Work request:
When you reach the line in the data below that contains "Viewport: 406px width, 414px", please start repeating lines exactly, and stop after the line that contains "Given: Click the dropdown search input field", repeating nothing else.

Data for this exercise:
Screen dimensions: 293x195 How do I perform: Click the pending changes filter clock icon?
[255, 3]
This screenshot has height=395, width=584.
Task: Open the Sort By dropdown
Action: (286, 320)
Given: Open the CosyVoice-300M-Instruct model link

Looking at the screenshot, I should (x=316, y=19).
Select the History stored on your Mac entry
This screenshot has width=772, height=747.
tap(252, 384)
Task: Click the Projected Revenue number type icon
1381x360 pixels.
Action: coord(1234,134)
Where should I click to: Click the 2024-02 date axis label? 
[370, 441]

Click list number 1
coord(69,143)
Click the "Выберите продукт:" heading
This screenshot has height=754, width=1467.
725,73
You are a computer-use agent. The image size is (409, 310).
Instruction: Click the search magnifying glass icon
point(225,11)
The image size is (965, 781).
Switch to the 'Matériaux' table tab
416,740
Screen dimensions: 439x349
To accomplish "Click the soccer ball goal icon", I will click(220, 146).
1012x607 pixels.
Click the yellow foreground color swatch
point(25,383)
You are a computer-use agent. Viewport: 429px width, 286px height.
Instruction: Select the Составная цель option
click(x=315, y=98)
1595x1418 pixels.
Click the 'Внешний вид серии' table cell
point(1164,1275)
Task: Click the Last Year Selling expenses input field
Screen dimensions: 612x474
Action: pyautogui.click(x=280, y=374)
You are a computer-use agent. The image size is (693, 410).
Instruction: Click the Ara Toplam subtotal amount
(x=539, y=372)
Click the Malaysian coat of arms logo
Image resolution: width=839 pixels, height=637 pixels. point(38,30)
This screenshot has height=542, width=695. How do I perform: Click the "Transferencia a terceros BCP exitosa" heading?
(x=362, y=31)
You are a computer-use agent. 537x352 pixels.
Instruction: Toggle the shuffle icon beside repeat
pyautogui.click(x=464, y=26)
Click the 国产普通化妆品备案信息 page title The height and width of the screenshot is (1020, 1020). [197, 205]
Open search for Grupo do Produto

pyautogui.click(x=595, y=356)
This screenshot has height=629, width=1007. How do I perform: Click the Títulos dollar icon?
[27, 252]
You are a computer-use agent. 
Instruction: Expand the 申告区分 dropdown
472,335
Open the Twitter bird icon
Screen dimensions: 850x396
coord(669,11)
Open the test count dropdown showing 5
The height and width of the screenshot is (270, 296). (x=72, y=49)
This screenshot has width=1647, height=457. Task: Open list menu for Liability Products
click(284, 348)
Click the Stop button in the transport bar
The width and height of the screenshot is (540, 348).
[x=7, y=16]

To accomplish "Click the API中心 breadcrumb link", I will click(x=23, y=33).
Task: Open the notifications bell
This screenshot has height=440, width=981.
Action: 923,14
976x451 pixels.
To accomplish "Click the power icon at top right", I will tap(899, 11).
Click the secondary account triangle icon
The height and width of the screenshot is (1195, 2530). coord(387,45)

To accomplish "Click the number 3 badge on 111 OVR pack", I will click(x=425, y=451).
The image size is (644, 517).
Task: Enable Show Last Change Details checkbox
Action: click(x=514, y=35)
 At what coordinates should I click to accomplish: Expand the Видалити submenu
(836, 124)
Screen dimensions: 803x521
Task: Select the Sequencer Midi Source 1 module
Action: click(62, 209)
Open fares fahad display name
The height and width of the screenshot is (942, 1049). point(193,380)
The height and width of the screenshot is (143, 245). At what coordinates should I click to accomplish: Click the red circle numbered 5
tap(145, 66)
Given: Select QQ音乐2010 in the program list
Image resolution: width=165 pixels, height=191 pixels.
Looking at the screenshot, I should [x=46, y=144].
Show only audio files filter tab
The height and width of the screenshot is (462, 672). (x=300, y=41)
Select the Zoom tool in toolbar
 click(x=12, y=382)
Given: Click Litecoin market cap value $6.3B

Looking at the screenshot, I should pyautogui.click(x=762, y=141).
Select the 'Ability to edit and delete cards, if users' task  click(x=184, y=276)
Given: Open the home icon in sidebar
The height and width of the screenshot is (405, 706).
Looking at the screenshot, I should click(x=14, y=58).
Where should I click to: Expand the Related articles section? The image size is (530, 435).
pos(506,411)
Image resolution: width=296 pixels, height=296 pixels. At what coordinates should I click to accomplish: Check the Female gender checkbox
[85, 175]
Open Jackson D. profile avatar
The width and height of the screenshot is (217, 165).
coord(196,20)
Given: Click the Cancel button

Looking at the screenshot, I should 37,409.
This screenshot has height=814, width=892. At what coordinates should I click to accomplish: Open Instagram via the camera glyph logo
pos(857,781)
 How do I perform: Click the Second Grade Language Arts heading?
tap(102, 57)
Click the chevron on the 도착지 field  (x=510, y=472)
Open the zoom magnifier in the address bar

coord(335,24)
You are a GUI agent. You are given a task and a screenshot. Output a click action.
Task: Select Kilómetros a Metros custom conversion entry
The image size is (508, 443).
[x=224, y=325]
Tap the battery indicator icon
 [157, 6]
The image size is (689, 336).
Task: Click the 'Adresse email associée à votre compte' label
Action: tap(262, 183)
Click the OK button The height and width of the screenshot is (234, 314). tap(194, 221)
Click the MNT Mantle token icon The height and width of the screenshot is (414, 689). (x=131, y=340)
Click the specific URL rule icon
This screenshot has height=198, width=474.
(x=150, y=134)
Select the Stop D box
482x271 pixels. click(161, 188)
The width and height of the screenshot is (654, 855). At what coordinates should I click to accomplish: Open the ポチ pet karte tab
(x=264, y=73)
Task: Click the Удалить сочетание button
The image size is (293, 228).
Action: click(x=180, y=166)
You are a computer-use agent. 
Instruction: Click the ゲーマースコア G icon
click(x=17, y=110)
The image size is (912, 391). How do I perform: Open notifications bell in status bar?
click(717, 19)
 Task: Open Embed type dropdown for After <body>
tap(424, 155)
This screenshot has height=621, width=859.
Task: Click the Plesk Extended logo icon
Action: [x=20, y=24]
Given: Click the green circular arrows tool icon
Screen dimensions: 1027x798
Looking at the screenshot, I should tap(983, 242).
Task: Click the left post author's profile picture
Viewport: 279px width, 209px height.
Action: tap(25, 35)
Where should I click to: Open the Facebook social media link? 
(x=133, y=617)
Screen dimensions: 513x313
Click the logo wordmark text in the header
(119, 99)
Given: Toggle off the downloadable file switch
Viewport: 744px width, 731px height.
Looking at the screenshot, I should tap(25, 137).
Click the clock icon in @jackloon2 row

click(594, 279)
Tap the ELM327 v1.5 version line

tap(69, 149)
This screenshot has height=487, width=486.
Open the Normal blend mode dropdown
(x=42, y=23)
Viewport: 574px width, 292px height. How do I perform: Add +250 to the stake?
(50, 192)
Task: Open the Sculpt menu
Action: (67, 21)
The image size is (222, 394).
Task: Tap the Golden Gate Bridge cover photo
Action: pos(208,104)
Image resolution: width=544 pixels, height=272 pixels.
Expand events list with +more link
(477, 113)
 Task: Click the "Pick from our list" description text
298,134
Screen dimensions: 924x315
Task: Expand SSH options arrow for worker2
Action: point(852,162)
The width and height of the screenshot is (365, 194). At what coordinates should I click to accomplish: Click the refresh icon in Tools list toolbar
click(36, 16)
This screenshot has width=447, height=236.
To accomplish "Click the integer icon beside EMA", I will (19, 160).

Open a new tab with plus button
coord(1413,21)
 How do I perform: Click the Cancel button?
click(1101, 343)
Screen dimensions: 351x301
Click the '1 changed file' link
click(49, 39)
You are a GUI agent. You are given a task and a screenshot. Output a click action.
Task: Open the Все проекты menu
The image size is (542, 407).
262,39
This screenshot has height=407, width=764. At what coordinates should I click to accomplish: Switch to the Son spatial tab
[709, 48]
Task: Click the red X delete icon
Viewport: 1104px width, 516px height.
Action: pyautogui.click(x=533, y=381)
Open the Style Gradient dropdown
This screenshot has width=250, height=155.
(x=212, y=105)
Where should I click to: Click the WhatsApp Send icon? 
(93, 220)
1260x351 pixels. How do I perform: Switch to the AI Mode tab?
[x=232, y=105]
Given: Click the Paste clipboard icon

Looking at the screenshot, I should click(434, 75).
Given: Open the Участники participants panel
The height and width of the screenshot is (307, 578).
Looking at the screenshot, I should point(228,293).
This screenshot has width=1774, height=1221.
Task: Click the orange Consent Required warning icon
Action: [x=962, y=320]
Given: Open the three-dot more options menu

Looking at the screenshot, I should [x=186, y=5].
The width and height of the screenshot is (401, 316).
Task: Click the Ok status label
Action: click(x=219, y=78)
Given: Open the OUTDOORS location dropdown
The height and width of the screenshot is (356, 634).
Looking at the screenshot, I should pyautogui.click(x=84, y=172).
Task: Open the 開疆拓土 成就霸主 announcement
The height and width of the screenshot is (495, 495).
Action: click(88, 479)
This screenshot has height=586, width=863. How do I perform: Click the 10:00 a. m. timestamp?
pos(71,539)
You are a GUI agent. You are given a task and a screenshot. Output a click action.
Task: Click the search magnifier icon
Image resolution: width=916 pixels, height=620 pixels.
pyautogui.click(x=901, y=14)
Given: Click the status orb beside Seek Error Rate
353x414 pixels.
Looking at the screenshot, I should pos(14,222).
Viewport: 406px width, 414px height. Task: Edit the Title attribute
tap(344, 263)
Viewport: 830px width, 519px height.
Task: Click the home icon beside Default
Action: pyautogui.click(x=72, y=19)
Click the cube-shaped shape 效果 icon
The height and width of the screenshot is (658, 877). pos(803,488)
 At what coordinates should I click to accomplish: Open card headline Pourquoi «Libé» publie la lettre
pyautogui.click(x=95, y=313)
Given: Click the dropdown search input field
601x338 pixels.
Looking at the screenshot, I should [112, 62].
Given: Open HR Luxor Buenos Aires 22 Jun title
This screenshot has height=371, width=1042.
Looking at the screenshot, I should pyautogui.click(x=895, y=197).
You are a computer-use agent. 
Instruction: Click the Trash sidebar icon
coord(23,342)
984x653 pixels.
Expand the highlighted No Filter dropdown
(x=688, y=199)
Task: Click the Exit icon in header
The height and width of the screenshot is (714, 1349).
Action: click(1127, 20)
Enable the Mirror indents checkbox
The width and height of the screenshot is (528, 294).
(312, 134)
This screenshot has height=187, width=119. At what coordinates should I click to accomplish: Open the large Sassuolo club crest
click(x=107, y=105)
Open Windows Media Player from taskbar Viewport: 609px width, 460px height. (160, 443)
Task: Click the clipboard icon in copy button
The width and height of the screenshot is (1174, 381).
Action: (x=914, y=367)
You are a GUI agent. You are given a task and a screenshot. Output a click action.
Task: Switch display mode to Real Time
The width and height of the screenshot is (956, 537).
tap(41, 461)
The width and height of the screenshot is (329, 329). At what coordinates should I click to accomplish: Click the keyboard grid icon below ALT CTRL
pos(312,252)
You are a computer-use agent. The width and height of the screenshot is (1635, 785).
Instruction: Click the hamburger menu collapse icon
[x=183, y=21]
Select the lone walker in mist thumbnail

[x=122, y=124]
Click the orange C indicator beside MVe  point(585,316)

Solution for this problem:
Viewport: 406px width, 414px height. Task: Edit the Title attribute
tap(344, 263)
Viewport: 830px width, 519px height.
Task: Click the home icon beside Default
Action: pyautogui.click(x=72, y=19)
Click the cube-shaped shape 效果 icon
The height and width of the screenshot is (658, 877). pos(803,488)
 At what coordinates should I click to accomplish: Open card headline Pourquoi «Libé» publie la lettre
pyautogui.click(x=95, y=313)
Given: Click the dropdown search input field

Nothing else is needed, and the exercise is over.